8- Déposer sa marque
Une fois la décision prise, le nom fait l’objet d’une déclaration obligatoire au greffe lors de l’immatriculation de la société au registre du commerce et des sociétés. On obtient ainsi automatiquement un droit d’usage sur la dénomination de la société.
Pour une exploitation plus large de votre nom en tant que marque sur les produits et conditionnements, vous pouvez déposer le nom de votre société en tant que marque de commerce, de fabrique ou de service auprès de l’INPI. Dans ce cas, il faut déterminer le nombre de classes, représentant les différents secteurs d’activité, sur lequel on protège la marque. Il en existe 45. Le coût de dépôt d’une marque sur une, deux ou trois classes est de 225 euros minimum pour une protection de dix ans sur l’ensemble du territoire national. Il faut compter 40 euros pour chaque classe supplémentaire.
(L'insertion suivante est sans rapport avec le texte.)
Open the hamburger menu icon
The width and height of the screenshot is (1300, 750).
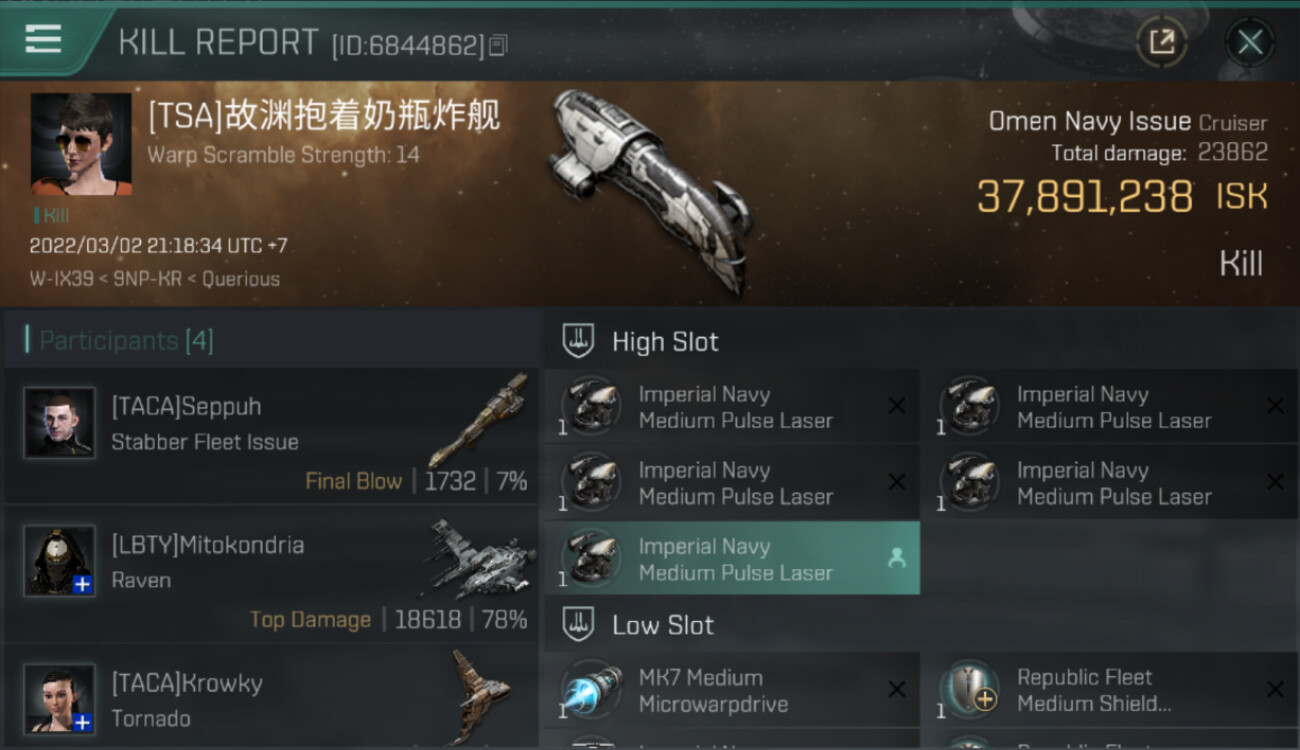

Le protocole de Madrid permet ensuite de protéger son nom de marque à l’international (dans les 75 pays signataires). Dans ces Etats, une procédure similaire est appliquée et la durée de la protection obtenue est de vingt ans. Pour 850 euros, il est également possible de déposer, suivant une formule unique de dépôt, une marque communautaire protégée sur l’ensemble des pays de l’Union européenne.
9- Y associer un nom de domaine
Au nom à proprement parler s’ajoute la question de la disponibilité du nom de domaine attaché, c’est-à-dire l’adresse de votre site Internet. « Cela entraîne une difficulté supplémentaire », commente Cyril Gaillard. Il existe en effet déjà 53 millions de noms de domaines déposés. Autrement dit, le marché est saturé et il devient délicat de trouver un nom libre sur le net. Selon notre spécialiste, l’idéal serait d’avoir un nom générique, « meuble.com » par exemple, qui apparaîtrait pour toute recherche sur le sujet. A défaut, on peut opter pour une marque composée d’un nom commun auquel on a apposé une extension (« Meubleo » pour le même exemple). Si le nom de domaine désiré s’avère stratégique, il peut valoir de l’or. Une autre solution consiste à rechercher un nom très précis, correspondant exactement à votre activité et générant un trafic plus ciblé. Si vous comptez utiliser Internet pour vous faire connaître, attention donc à éviter les noms abstraits.
10- Ne pas oublier la signature
Un dernier point soulevé par Cyril Gaillard : « certaines entreprises oublient qu’il faut également déposer leur signature. » La signature ? C’est le slogan parfois attaché au nom de l’entreprise et qui figure sur tous les supports de communication, du papier à lettres au site web. Autant dire que si cette dernière est déjà sur le marché, il vous coûtera tout aussi cher d’en changer que s’il s’était s’agit de votre nom de société.